This topic summarizes hints for tuning different components of your parallel server database.
Follow these rules for separating data:
- If at all possible, ensure that database instances are not accessing the same data.
- Place data that are accessed by different instances on different disks.
- If possible, store the data stored by different instances into different tables. For example, if your database runs the accounting systems for many different organizations, consider having a separate set of tables for each organization. Place each instance's tables into its own tablespace.
Minimizing PINGS and FALSE PINGS (sometimes known as FALSE COLLISIONS) will be the primary job of a shared instance DBA. One thing to remember is that if the application cannot be partitioned, you will not be able to eliminate PINGS. Click on the following links to view data separation rules for each object type:
One of the most significant advantages of using parallel server is that it allows you to tune the instance to suit the types of users using the node. If you have separated your OLTP users from the batch users, the batch instance will have a larger value for the DB_BLOCK_BUFFERS, SORT_AREA_SIZE, and LOG_BUFFER INIT.ORA parameters. The OLTP instance, will most likely have a large SHARED_POOL_SIZE, can use Multithreaded Servers etc. The OLTP machine will probably be more powerful and have more processors. The batch machine is likely to make more use of parallel query, so you will have to set PARALLEL_MIN_SERVERS and the other parallel query parameters for this instance.
Depending on the types and numbers of users on each of the instances, you may have a machine that is just the right size to suit your needs. The catch is that the machine must have adequate I/O slots to be able to share the disks with the other machines that share the database. The maximum number of I/O slots, and therefore the number of disks that the machine can handle is an essential piece of information. In some cases, the hardware vendor may advise you to use disk clusters (many disks on one channel) to overcome the lack of I/O slots, but this may turn out to be unsatisfactory because of the high potential for disk I/O bottlenecks.
Remember that if you have partitioned your application for parallel server, users must log on to the appropriate instance. If users have to log on to two applications, they may need to have two physical logins, one for each machine. Alternatively, there may be an operating system menu.
All of the tuning that you would perform on a single-instance database is also valid for parallel server. When tuning parallel server, start up the database in a consistent instance order. Also, tune all of the individual instances that make up the parallel server environment.
To obtain the number of blocks written to the database to satisfy pings, run the following query. The output indicates the percentage of physical writes that are the result of pings. The nearer to zero the better. Figures as high as 10% usually indicate that you should redesign your table or index access:
SELECT(a.value / b.value) * 10 FROM v$sysstat a, v$sysstat b WHERE a.name = 'DBWR cross instance writes' AND b.name = 'physical writes';
CATPARR.sql and Its Views
Oracle provides a script, catparr.sql, that you must use to get the most out of parallel server. The directory in which the file is located depends on your operating system. On UNIX systems, it is found in the $ORACLE_HOME/rdbms/admin directory. It must be run as SYS or INTERNAL. The script creates a series of objects that can be viewed to obtain all kinds of useful parallel server tuning information.

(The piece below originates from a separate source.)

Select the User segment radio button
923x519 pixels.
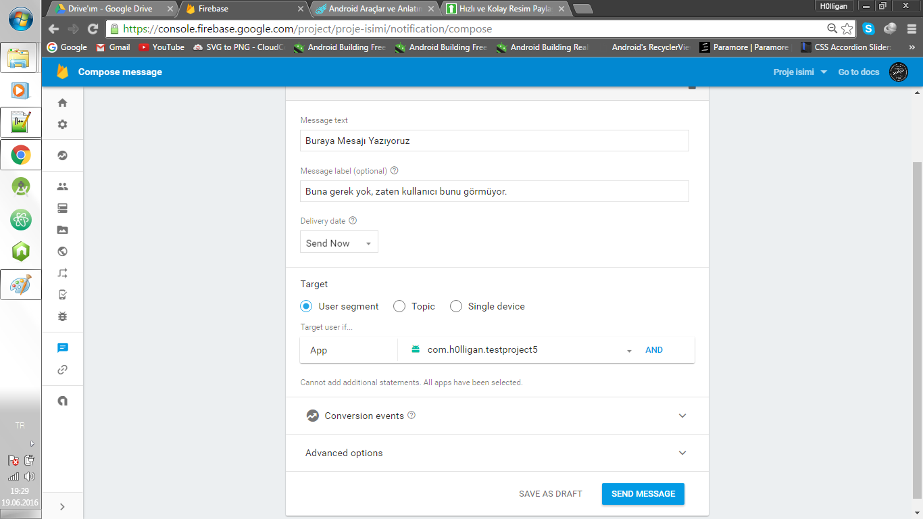tap(306, 306)
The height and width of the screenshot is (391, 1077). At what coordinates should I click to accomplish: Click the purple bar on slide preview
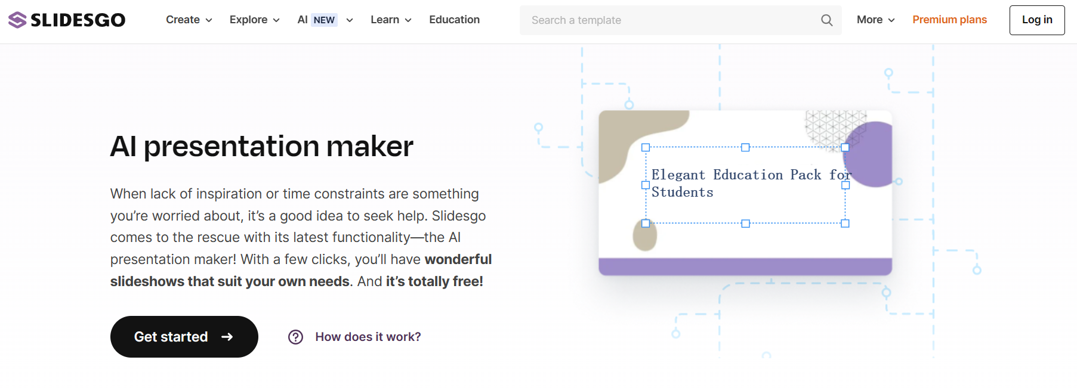[x=745, y=266]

Running this script creates the full set of tables and views listed below.
V_$SYSSTAT has several other statistics that are useful in tuning parallel server. Run the following:
SELECT substr(name, 1, 25), COUNT(*) FROM v_$sysstat WHERE name LIKE 'global%' OR name LIKE 'nxt scns gotten%'; "global lock converts (async)" are mostly PCM locks "global lock converts (non sync)" are mostly used for SCN locks "global lock gets (non async)" are mostly Table and Transaction locks opens "global lock releases (async)" are mostly Table and Transaction lock closes "next scns gotten without going to DLM" are SCN locks
Continue to tune as long as tuning continues to decrease the number of locks shown in the output for a consistent level of workload. Reducing lock converts will also improve your scalability. This report does not show fine-grained locking which is an option in Oracle7.3 and later.
Here is another ratio from the V$SYSSTAT that demonstrates the scalability of your parallel server site:
SELECT ((a.value + c.value + d.value) - b.value) * 100 / (a.value + c.value + d.value) "Lock Conversion Ratio" FROM v$sysstat a, v$sysstat b, v$sysstat c, v_$sysstat d WHERE a.name = 'consistent gets' AND b.name = 'async lock converts'; AND c.name = 'db block changes'; AND d.name = 'consistent changes';
If you have fully tuned your parallel server site and your lock conversion ratio drops below 95%, there is a strong possibility that your site will not scale as new nodes are added. Once again, remember that this query does not take Oracle7.3 and later fine-grained locking into account.
Dynamic Performance Views
Oracle provides many dynamic performance views that give information about the database, instance architecture and performance. Click here for more information on these views.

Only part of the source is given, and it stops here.